The Atlantic: Why Mental Health Background Checks Are Not The Solution To Gun Violence
How was he allowed to buy a gun? It's the question people are asking after learning that Aaron Alexis, the shooter in the Washington Navy Yard massacre Monday, had been involved in at least two prior shooting incidents and as recently as August sought the assistance of police in Rhode Island because he was hearing voices. … This is the great problem at the heart of efforts to turn improved mental health reporting into our primary form of gun control. More than half of Americans experience one or more mental illnesses over the course of their lives, and around 26 percent of Americans over age 18 each year experience at least one, primarily anxiety disorders and mood disorders like depression (Garance Franke-Ruta, 9/19).
Salon: Psychiatry And Mental Illness: Has Science Gone Too Far?
The long-awaited update to the American Psychiatric Association’s "bible" for mental disorders, the DSM-5, was officially released in May. But the National Institute of Mental Health, part of the U.S. Department of Health and Human Services, has taken the official stance that the DSM is "no longer sufficient for researchers." What does this mean for the future of psychiatry — for researchers, clinicians and consumers of mental health services? Psychiatry, in its current iteration, emphasizes the clinician's judgment call for diagnosis. Such judgment calls are currently based on the DSM. But with newer technologies and increasingly sophisticated genetic research, psychiatry could become more about biology — although, as researchers are now discovering, some disorders could be easier to find biological bases for than others (Esme Weijun Wang, 9/18).

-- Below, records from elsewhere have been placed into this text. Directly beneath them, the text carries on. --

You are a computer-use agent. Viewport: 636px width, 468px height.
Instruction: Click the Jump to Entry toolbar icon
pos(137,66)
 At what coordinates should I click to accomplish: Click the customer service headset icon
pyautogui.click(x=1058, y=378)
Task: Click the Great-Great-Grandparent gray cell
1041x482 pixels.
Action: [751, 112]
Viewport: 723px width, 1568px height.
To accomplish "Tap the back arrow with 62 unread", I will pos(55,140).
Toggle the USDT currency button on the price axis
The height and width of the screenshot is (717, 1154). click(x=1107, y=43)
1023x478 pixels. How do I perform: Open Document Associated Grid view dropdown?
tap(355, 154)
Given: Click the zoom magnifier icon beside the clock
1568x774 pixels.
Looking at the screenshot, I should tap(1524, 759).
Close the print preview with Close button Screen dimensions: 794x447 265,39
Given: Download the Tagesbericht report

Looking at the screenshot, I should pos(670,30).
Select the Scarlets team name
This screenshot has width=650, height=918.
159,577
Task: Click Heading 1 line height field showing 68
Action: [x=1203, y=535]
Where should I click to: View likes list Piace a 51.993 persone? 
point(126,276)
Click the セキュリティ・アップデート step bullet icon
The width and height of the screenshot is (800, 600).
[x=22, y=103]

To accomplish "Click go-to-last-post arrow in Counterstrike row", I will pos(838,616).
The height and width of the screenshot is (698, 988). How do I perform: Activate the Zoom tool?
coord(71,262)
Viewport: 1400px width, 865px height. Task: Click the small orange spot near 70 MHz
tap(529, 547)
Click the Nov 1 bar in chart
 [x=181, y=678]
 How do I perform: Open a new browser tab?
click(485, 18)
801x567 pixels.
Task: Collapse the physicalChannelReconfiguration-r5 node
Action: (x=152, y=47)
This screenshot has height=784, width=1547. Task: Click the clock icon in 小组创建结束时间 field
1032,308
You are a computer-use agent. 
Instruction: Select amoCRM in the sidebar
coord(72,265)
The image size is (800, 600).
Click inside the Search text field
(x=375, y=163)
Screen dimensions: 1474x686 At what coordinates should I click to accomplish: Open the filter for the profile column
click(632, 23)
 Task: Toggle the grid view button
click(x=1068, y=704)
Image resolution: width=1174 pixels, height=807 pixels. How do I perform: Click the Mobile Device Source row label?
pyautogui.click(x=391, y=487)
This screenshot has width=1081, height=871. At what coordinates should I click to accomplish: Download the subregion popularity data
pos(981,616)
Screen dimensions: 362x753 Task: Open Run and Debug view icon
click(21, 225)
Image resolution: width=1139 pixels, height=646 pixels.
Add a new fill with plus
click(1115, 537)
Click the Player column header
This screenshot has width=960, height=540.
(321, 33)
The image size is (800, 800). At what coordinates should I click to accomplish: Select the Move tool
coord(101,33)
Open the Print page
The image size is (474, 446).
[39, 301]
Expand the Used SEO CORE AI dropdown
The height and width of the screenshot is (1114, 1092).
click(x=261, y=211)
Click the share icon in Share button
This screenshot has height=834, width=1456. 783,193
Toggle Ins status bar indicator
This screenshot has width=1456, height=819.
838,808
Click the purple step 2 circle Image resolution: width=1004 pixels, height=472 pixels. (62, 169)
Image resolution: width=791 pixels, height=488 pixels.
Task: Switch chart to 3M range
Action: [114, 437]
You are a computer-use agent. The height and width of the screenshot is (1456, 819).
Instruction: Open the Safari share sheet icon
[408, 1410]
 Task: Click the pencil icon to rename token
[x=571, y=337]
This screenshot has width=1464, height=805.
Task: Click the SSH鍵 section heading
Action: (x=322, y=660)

The New York Times: Complex Science At Issue In Politics Of Fetal Pain
It is a new frontier of the anti-abortion movement: laws banning abortion at 20 weeks after conception, contending that fetuses can feel pain then. Since 2010, a dozen states have enacted them, most recently Texas. Nationally, a bill passed the Republican-dominated House of Representatives in June. The science of fetal pain is highly complex. Most scientists who have expressed views on the issue have said they believe that if fetuses can feel pain, the neurological wiring is not in place until later, after the time when nearly all abortions occur (Pam Belluck, 9/16).
The Atlantic: ADHD, Or Childhood Narcissism
In a typical American classroom, there are nearly as many diagnosable cases of ADHD as there are of the common cold. In 2008, researchers from the Slone Epidemiology Center at Boston University found that almost 10 percent of children use cold remedies at any given time. The latest statistics out of the Centers for Disease Control and Prevention estimate that the same proportion has ADHD. The rising number of ADHD cases over the past four decades is staggering. In the 1970s, a mere one percent of kids were considered ADHD. By the 1980s, three to five percent was the presumed rate, with steady increases into the 1990s (Enrico Gnaulati, 9/17).